A l’occasion de cet hommage, le Festival del film Locarno projettera en première internationale sur la Piazza Grande Motorway (Che sau, 2012) de Soi Cheang, dernière production en date de Johnnie To (sortie à Hong Kong le 21 juin.)

Né le 22 avril 1955 à Hong Kong, Johnnie To a depuis 1980 produit une soixantaine de films et en a réalisé une cinquantaine. Il travaille d’abord pour la télévision avant de mettre en scène plusieurs titres populaires du cinéma de Hong Kong dans les années 80. C’est en 1993 qu’il rencontre son premier grand succès international avec The Heroic Trio, film d’action interprété par Anita Hui, Michelle Yeoh et Maggie Cheung.
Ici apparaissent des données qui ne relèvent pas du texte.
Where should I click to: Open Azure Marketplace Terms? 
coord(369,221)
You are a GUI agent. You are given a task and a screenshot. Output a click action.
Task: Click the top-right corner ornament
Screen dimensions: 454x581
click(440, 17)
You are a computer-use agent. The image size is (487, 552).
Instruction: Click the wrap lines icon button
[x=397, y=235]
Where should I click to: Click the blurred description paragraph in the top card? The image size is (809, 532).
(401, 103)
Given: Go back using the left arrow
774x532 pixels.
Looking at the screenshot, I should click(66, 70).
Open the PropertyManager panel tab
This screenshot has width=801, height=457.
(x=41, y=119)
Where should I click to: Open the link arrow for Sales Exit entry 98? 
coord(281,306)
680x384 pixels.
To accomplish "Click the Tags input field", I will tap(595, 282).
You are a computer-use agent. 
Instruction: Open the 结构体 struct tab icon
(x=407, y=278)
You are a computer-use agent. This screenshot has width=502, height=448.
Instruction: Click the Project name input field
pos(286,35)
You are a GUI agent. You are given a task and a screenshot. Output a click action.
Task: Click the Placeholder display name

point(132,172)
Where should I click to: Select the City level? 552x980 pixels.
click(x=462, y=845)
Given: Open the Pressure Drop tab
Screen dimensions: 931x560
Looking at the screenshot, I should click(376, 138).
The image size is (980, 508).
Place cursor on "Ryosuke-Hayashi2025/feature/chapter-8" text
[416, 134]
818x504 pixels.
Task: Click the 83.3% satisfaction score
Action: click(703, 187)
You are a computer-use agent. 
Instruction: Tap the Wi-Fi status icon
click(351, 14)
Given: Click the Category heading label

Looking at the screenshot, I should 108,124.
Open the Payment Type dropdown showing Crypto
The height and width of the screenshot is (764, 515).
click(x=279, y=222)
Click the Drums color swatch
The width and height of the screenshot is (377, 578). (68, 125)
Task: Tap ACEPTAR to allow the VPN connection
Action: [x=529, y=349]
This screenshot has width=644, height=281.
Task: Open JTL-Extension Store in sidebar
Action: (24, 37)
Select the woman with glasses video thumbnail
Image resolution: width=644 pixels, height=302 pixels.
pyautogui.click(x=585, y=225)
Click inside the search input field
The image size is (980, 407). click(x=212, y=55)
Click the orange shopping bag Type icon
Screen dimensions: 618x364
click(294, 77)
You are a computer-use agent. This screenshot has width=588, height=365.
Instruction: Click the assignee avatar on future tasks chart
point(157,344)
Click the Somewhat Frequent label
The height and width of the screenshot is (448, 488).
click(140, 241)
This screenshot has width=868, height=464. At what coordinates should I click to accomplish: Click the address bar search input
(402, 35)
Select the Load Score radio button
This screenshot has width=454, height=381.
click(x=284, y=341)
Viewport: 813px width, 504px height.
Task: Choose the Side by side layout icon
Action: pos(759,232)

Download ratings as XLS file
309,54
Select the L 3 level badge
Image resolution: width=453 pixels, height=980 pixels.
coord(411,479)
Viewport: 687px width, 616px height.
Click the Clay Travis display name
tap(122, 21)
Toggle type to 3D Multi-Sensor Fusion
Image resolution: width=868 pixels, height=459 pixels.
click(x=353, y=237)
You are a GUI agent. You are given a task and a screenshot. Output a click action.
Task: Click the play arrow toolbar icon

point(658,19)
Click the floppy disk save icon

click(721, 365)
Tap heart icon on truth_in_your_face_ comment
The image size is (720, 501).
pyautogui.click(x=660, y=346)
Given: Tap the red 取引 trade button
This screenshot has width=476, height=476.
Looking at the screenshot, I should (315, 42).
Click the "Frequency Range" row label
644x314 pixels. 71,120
En 1996 Johnnie To fonde sa propre société de production Milkyway Image avec son associé le réalisateur et producteur Wai Ka-fai. Cette nouvelle indépendance va permettre à Johnnie To d’alterner les projets personnels et artistiques (ses polars stylisés qui vont lui assurer une notoriété mondiale) et des films beaucoup plus commerciaux destinés au marché de Hong Kong (comédies sentimentales ou films policiers interprétés par les plus grandes vedettes locales) qu’il réalise à un rythme très soutenu ou qu’il se contente de produire. Milkyway Image va rapidement devenir une petite usine à films qui donne un nouveau souffle au polar de Hong Kong qui connut un âge d’or dans les années 80 avec les titres emblématiques de John Woo ou Ringo Lam.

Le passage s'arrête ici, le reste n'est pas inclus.